Christophe Honoré, normalmente, se sai melhor quando trata do amor do que em outros temas. Seu grande filme continua sendo Canções de Amor, e a magia de ser pop e plural, de tratar esse amor de quem gosta de pessoas, e não de gêneros. Seu novo filme se equilibra em certa irregularidade, em conjunto de situações que criam cenas e diálogos que representam melhor o que o cineasta almeja sensibilizar, do que o simples acompanhar uma história.

Há algo de lúdico no maduro autor de teatro, sofrendo com a AIDS, e que encontra um jovem cheio de vitalidade em descobrir a vida, em viver um romance. Talvez o lúdico esteja na mistura de refinamento social,  e sua forma de empregar seu lado culto como um conquistador. Dessa forma honesta e aproveitadora que ele estabelece amizade com o vizinho, que mantém seus relacionamentos profissionais, que cuida do filho, e que causa atração do jovem interiorano apto a se abrir ao mundo.

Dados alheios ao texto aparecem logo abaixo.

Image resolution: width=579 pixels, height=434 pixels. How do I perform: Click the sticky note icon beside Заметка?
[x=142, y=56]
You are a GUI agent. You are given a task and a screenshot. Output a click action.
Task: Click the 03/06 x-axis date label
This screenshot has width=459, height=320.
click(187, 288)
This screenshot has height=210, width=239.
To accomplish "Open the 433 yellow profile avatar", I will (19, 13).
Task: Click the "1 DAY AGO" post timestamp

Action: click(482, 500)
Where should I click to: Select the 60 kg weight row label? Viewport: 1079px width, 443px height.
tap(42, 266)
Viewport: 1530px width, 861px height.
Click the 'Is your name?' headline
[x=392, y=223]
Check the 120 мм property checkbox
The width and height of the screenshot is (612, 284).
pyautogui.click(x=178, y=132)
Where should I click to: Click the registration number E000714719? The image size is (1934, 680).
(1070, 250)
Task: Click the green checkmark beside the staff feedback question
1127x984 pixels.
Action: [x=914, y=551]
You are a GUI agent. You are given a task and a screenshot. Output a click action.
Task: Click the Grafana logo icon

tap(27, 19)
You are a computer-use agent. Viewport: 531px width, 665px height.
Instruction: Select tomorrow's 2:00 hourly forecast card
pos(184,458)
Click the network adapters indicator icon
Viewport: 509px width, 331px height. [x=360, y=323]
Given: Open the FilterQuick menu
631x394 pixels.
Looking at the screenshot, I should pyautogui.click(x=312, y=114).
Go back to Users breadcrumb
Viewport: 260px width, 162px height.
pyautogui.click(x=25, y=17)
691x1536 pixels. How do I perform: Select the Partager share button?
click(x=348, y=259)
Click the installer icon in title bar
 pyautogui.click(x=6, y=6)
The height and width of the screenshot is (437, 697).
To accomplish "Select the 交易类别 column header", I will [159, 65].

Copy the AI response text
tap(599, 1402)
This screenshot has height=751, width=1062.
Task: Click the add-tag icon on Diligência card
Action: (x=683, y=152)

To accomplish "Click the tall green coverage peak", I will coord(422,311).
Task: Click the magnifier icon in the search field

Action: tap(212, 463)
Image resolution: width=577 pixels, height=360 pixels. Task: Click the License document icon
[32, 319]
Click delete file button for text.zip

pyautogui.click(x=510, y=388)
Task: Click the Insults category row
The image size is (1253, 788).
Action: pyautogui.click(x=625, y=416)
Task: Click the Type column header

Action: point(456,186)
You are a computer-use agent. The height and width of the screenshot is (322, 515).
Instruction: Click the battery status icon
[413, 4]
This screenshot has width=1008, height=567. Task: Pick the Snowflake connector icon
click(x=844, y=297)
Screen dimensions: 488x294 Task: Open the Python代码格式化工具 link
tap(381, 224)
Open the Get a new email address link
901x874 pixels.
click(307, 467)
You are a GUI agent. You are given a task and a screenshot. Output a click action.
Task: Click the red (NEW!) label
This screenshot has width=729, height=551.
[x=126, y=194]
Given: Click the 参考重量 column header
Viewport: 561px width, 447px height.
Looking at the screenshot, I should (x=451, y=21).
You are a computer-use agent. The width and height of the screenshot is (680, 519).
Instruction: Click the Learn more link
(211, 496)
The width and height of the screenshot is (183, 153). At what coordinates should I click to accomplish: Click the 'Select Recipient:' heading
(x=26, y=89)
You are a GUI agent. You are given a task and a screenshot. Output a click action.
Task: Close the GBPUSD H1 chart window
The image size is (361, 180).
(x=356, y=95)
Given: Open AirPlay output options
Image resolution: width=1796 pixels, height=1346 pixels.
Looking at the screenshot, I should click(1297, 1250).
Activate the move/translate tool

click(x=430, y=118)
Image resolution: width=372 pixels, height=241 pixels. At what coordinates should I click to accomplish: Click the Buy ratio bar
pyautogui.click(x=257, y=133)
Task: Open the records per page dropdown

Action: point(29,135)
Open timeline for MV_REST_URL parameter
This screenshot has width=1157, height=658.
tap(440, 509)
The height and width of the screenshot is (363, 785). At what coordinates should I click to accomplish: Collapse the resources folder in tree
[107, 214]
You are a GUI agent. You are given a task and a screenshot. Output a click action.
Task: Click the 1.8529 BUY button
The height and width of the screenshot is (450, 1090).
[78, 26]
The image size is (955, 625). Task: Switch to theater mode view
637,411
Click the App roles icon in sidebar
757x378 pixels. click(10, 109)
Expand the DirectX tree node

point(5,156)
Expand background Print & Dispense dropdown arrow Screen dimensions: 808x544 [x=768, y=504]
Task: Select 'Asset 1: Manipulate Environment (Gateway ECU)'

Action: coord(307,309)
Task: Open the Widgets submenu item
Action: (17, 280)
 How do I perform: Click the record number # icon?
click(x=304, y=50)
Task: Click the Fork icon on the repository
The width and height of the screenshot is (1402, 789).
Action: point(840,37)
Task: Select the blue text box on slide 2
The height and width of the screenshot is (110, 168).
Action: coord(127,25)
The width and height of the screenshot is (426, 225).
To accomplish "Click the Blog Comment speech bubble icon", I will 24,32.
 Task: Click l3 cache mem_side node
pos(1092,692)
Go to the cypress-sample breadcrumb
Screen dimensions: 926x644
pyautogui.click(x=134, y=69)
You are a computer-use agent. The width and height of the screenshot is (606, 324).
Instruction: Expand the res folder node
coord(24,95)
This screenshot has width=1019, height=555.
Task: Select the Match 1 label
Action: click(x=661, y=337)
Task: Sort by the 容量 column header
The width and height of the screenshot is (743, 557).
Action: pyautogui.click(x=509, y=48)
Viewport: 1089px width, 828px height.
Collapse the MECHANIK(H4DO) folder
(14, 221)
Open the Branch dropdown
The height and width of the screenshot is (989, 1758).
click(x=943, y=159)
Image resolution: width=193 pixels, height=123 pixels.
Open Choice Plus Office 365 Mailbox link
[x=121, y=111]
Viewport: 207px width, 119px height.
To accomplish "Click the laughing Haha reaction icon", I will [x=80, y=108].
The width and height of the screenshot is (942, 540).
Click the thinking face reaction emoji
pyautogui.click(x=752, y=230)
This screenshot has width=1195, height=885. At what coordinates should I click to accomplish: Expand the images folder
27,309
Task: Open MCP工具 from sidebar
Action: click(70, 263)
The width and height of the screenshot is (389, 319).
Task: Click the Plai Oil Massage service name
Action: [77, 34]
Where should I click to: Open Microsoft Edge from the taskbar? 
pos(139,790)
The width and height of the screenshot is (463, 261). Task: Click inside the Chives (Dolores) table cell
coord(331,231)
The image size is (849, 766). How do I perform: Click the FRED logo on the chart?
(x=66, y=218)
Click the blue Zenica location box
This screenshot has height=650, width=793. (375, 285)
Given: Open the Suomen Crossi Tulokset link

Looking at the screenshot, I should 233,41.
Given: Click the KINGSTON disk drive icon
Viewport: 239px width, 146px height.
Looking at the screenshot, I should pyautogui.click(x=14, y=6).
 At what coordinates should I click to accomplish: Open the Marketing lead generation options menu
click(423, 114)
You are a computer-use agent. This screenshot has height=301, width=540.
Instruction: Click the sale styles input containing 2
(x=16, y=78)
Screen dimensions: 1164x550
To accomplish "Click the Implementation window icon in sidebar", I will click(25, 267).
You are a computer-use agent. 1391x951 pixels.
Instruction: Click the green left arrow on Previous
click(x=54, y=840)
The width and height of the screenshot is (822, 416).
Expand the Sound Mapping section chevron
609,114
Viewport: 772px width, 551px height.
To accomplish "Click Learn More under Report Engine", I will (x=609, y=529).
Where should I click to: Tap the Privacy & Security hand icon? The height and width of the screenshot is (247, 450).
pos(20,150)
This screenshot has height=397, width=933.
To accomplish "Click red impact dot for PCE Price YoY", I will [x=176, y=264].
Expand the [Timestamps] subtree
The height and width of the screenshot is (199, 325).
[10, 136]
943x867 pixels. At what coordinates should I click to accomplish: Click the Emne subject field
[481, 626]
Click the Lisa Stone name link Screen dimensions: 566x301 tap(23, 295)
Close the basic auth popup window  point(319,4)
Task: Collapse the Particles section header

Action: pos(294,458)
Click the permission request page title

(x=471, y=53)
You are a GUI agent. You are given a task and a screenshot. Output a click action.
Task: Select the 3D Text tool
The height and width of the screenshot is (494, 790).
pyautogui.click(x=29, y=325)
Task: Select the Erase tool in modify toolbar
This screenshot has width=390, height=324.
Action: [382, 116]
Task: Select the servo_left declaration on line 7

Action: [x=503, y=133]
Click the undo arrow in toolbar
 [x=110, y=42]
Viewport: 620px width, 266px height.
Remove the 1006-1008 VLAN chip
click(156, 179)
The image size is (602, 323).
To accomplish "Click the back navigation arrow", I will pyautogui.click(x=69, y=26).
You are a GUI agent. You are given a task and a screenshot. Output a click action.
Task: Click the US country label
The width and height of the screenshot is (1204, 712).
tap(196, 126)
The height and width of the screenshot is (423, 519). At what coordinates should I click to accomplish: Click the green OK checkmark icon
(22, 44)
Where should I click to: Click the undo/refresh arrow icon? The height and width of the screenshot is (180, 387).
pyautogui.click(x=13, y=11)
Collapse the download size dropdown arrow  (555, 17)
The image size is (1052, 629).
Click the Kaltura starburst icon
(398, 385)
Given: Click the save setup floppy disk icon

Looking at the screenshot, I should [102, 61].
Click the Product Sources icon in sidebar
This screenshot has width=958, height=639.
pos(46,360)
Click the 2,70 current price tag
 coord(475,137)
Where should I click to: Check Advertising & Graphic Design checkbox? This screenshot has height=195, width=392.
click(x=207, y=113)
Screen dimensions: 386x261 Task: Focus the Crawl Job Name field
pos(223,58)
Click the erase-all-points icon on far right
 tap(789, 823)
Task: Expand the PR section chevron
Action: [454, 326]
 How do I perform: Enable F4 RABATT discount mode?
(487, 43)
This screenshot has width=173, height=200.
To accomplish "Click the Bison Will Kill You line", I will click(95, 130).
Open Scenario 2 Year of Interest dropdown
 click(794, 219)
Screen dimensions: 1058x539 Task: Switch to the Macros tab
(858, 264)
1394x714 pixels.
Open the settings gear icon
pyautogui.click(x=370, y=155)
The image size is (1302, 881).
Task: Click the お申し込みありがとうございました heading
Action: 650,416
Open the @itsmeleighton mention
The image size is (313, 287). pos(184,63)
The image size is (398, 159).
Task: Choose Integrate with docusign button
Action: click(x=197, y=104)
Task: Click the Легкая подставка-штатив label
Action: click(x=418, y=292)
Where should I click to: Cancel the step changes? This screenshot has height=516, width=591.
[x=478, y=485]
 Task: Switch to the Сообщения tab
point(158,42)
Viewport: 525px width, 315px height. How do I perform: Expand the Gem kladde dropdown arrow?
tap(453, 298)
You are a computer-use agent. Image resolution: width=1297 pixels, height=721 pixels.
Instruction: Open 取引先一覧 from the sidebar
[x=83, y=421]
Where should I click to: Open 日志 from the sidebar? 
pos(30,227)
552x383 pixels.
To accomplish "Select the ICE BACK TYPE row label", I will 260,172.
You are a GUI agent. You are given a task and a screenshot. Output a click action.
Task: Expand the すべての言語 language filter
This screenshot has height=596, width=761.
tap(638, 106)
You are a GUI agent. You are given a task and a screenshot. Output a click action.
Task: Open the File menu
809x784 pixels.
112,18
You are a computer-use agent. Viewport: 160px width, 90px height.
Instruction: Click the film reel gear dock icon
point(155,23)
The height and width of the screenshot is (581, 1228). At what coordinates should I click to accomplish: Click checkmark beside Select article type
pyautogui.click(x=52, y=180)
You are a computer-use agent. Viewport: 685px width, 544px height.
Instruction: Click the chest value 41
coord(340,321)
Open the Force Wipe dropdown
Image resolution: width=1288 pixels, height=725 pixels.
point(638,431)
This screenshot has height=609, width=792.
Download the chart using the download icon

Por isso tudo que o título original condiz muito com o protagonista, através de encontros ou telefonemas, conquistar, amar e viver intensamente parece um mantra, mas funciona melhor para resumir esse protagonista que parece inquebrável para alguns, mas tão frágil em outros momentos. Afinal, somos assim, mostrando fortalezas e fragilidades, vivendo nessa busca incessante pelo prazer, pela felicidade, ou por viver aquele momento como se fosse o último.


Festival: Cannes 2018

Mostra: Competição

O Beijo no Asfalto (2018) 

Interessante os caminhos escolhidos pelo ator Murilo Benício em sua estreia na direção. Adaptando uma peça de Nelson Rodrigues, tudo filmado em branco e preto, como se fosse uma leitura preparatória para o  ensaios da peça. Dali surge um debate sobre os próprios temas da peça, enquanto intercala a leitura com a própria representação das cenas. Na trama, um incidente é completamente alterado pela imprensa, e a vida do afetado muda de pernas para o ar. É um filme sobre a beleza da sinceridade de um momento cuja interpretação alheia eclode para fora do controle, onde preconceito e amor se confunde com aceitação e as próprias relações veladas entre cada um dos personagens.